■ Try it:
In the lines below, look for "thumbnail". Copy each line where it appears.

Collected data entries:
::::::

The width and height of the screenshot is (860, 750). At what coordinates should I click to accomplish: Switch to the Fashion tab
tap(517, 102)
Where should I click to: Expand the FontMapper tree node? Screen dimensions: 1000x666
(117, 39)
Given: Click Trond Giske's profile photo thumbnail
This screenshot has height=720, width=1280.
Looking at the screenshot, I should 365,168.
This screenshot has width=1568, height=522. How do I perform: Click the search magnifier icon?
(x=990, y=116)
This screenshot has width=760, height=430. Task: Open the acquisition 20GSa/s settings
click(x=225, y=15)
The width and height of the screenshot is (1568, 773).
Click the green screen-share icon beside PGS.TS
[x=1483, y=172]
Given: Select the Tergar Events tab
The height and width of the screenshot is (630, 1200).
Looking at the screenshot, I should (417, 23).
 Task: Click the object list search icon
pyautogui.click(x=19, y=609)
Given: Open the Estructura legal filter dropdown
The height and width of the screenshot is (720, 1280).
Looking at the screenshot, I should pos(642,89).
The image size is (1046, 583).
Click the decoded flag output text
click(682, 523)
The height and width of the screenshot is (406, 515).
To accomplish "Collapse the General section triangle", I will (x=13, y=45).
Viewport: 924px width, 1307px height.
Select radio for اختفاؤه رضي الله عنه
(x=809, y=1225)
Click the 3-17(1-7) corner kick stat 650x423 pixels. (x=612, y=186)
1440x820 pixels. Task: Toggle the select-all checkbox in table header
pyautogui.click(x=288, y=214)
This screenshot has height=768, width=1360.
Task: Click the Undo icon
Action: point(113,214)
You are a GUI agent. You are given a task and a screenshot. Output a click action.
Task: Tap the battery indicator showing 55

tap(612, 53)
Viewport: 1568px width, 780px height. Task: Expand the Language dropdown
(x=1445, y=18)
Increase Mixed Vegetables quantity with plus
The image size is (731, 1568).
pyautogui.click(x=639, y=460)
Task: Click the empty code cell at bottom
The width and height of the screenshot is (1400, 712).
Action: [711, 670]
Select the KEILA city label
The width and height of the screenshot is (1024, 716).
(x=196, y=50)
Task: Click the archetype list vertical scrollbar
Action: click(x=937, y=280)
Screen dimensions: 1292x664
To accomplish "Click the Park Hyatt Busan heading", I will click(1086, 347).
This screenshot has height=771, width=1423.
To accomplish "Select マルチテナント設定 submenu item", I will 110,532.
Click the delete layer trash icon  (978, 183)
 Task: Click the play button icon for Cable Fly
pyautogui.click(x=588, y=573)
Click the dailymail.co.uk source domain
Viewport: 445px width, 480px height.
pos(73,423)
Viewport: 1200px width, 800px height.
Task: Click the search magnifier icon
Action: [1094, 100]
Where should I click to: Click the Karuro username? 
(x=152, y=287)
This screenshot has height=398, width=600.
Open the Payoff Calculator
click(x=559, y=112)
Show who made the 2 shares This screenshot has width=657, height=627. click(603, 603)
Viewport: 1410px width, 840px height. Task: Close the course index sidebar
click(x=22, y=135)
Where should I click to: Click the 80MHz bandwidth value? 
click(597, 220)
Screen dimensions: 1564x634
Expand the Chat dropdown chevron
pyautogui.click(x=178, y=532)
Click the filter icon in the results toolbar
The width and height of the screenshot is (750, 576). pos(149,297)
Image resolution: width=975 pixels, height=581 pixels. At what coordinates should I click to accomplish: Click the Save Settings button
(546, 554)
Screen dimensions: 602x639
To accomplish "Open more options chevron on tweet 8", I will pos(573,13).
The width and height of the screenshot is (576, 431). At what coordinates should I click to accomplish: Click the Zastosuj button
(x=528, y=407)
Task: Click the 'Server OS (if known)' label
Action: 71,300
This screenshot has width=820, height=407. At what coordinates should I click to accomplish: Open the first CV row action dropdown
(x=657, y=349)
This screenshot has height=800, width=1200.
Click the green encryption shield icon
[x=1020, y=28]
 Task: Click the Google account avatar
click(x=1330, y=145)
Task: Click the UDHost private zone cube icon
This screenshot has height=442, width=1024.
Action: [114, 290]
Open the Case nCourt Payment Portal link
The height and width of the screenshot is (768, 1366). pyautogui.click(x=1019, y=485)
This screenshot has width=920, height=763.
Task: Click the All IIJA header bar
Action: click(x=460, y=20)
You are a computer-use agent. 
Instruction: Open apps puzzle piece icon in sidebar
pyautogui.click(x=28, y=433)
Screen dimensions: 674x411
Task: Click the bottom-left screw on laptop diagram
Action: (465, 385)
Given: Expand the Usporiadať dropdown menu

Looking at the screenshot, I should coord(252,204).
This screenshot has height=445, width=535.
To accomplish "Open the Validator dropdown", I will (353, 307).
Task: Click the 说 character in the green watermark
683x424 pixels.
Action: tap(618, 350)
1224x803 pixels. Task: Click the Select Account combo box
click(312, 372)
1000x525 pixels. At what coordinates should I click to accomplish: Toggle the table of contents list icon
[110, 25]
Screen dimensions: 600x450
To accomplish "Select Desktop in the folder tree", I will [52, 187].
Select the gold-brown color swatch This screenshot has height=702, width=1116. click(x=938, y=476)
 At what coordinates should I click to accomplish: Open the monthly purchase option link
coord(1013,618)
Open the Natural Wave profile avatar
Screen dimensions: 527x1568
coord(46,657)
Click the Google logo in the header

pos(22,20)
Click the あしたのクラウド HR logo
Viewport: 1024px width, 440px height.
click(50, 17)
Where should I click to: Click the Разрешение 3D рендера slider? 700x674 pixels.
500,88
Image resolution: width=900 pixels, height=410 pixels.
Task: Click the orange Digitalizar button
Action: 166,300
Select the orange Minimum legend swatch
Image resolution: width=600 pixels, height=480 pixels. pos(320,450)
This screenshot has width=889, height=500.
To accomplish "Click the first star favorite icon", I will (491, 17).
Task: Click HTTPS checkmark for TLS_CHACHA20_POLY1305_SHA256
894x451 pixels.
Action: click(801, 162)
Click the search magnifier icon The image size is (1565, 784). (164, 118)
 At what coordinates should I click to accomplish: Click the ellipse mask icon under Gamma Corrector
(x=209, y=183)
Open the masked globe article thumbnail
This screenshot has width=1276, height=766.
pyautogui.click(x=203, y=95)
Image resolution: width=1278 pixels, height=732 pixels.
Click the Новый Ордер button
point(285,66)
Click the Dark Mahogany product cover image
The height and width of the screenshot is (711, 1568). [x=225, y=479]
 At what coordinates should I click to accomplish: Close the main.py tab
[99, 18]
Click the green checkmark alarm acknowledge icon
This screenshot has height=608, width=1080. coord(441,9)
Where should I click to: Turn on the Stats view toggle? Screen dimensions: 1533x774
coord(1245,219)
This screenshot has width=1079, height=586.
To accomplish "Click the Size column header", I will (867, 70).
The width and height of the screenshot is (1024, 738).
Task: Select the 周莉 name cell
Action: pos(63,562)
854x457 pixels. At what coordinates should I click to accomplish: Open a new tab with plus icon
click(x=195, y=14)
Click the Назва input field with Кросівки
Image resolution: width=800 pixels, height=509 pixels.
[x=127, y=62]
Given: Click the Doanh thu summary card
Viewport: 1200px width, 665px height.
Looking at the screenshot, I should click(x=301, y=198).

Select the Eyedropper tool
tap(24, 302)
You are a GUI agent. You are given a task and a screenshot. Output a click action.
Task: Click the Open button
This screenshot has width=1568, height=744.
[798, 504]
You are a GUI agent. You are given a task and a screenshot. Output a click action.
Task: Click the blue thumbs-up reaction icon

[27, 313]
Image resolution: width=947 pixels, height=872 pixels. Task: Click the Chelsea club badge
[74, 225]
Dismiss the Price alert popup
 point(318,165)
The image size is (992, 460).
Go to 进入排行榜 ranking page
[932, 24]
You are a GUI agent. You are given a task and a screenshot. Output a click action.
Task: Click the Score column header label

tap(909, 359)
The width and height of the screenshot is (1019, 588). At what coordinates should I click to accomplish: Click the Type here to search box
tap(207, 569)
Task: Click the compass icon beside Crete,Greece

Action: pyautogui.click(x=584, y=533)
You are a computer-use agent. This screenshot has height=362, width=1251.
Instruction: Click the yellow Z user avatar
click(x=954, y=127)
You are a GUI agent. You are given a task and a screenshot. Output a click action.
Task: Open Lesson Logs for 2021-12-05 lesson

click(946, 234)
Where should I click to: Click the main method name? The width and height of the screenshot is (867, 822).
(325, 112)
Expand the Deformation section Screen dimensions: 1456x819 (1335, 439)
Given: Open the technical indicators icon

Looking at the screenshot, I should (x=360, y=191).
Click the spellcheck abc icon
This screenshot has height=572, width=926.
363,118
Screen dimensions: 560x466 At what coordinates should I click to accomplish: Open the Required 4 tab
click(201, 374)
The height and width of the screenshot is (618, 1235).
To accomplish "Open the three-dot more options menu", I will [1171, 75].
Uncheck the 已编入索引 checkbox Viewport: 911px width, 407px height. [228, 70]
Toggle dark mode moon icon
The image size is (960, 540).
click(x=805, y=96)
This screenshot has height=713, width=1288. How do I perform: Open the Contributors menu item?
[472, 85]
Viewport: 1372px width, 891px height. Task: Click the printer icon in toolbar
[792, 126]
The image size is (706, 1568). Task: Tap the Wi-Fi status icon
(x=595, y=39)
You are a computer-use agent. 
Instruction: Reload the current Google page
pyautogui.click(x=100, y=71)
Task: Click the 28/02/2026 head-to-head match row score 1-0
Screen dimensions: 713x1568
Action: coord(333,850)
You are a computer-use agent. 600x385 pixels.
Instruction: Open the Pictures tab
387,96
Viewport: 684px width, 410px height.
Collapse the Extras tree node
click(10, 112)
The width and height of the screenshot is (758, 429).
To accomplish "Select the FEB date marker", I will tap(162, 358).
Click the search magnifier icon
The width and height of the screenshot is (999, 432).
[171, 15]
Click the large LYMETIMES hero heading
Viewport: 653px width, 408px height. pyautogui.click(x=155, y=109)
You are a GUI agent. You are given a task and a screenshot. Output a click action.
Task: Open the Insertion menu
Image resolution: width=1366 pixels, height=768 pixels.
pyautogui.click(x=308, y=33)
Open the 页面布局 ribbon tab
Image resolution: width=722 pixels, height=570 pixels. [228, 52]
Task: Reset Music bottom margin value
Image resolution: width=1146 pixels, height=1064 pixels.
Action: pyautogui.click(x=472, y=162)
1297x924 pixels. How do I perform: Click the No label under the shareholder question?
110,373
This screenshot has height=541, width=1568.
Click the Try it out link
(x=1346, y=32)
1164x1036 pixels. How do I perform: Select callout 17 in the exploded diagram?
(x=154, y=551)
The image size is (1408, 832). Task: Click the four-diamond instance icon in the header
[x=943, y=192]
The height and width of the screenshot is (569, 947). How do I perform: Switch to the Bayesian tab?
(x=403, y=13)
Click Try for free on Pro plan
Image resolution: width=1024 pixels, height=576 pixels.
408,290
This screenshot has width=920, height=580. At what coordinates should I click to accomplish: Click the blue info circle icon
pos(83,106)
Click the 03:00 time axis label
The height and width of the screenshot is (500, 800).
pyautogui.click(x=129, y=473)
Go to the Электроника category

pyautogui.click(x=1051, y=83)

::::::

■ Written answer:
Given: Click Trond Giske's profile photo thumbnail
Open the masked globe article thumbnail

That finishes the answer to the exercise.